The scientist, Siegfried Hecker, said in a report posted Saturday that he was taken during a recent trip to the North's main Yongbyon atomic complex to a small industrial-scale uranium enrichment facility.



It had 2,000 recently completed centrifuges, he said, and the North told him it was producing low-enriched uranium meant for a new reactor. Hecker, a former director of the U.S. Los Alamos Nuclear Laboratory who is regularly given rare glimpses of the North's secretive nuclear program, said the program had been built in secret and with remarkable speed. Adm. Mike Mullen, chairman of the U.S. Joint Chiefs of Staff, said uranium enrichment activities would violate U.N. resolutions and agreements by North Korea over its nuclear program.

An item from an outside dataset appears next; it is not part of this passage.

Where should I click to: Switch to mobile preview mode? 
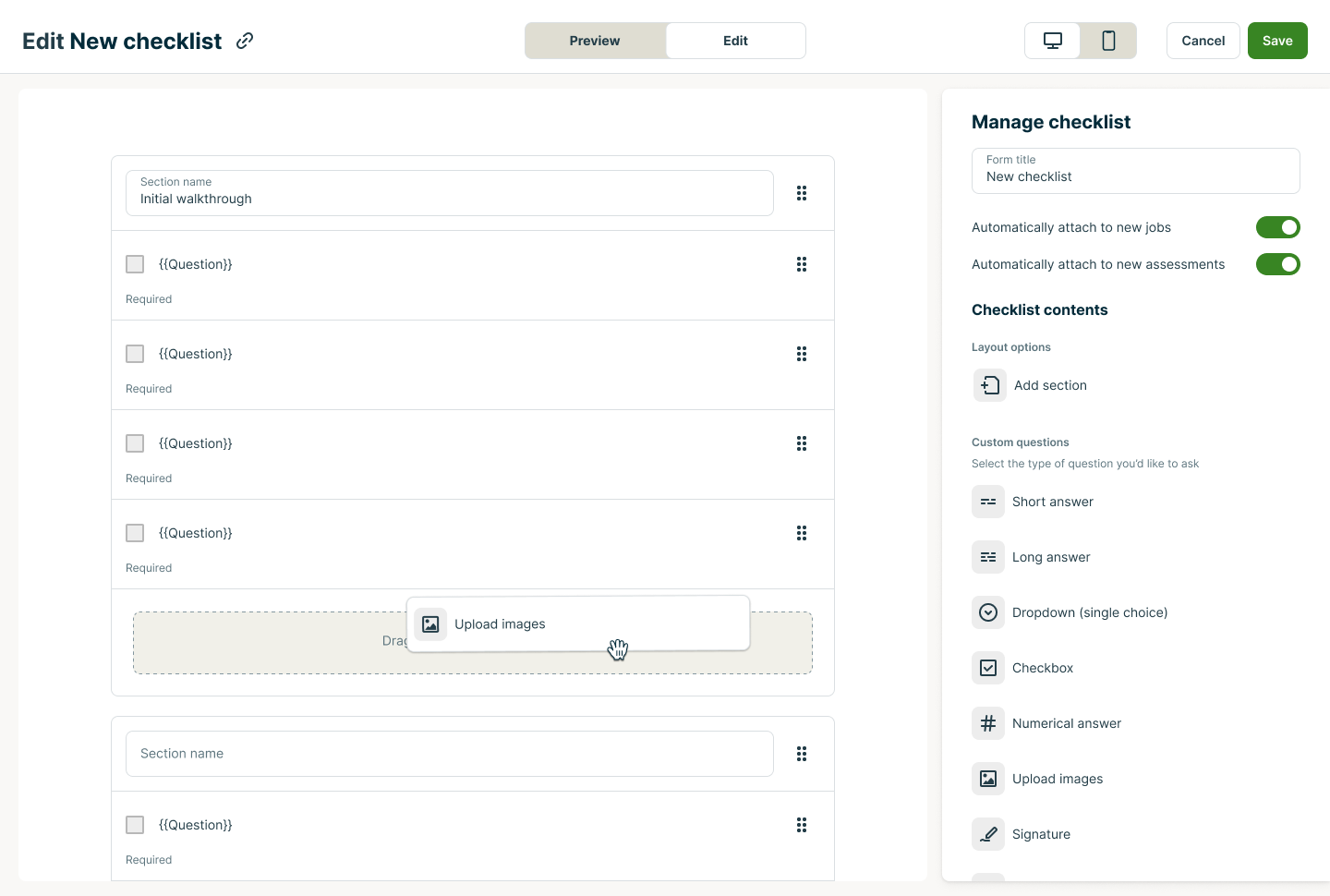click(1108, 41)
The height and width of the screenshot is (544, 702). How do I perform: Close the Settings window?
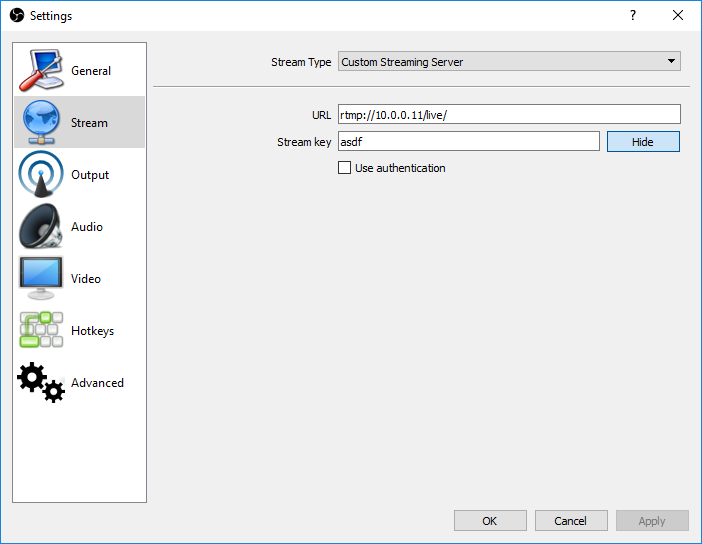[x=678, y=16]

"From my perspective, it's North Korea continuing on a path which is destabilizing for the region. It confirms or validates the concern we've had for years about their enriching uranium," Mullen, the top U.S. military officer, said on CNN's "State of the Union." "The Obama administration is limited in its options, since U.N. sanctions have not succeeded in freezing North Korean nuclear programs," said CBS News foreign affairs analyst Pamela Falk, who is based at the U.N., "and although North Korea's revelation of its nuclear facilities overhaul appears to have been timed for President Obama's Asia trip (since the visit by U.S. nuclear scientists took place earlier this month), the news nonetheless set off alarms for the Obama administration, which had been monitoring the developments."



The Obama administration has shunned direct negotiations with North Korea following its nuclear and missile tests last year and in the wake of an international finding that a North Korean torpedo sank a South Korean warship in March, killing 46 sailors.



The North Koreans, Falk says, "appear to be looking for the U.S. to restart direct talks, while the U.S. and South Korea are beginning negotiations to resume the six-party talks which include China, Japan, and Russia."